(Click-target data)
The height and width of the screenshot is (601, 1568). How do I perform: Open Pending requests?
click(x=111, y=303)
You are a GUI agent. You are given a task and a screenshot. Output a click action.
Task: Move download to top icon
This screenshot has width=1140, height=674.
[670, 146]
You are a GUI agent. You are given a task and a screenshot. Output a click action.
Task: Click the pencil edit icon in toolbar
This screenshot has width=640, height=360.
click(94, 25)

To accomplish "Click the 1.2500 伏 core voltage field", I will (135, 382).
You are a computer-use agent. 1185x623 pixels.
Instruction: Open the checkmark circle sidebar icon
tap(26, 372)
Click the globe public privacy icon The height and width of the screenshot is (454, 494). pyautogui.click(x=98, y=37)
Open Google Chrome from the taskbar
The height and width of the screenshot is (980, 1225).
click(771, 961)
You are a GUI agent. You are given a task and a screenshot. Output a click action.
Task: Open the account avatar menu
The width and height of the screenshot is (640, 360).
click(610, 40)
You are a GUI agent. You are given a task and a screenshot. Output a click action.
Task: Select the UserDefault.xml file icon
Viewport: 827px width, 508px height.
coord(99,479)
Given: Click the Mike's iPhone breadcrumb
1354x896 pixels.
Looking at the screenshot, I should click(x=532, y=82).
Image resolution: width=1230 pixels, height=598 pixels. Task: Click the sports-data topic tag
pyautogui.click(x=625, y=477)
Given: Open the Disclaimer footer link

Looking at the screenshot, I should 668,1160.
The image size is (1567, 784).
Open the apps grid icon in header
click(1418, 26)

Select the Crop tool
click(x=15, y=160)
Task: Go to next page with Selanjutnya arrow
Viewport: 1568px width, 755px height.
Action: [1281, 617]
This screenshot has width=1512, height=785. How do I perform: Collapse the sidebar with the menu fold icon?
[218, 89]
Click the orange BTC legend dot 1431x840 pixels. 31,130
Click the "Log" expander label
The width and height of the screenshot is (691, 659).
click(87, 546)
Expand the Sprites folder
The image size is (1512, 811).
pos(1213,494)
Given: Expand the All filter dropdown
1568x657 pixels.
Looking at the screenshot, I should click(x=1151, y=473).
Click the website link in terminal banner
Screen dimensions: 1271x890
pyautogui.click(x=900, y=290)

Written task — Count the lines in the listing above that contain the string "link", treating uppercase and lowercase as different. Give only the number.

Response to the exercise — 2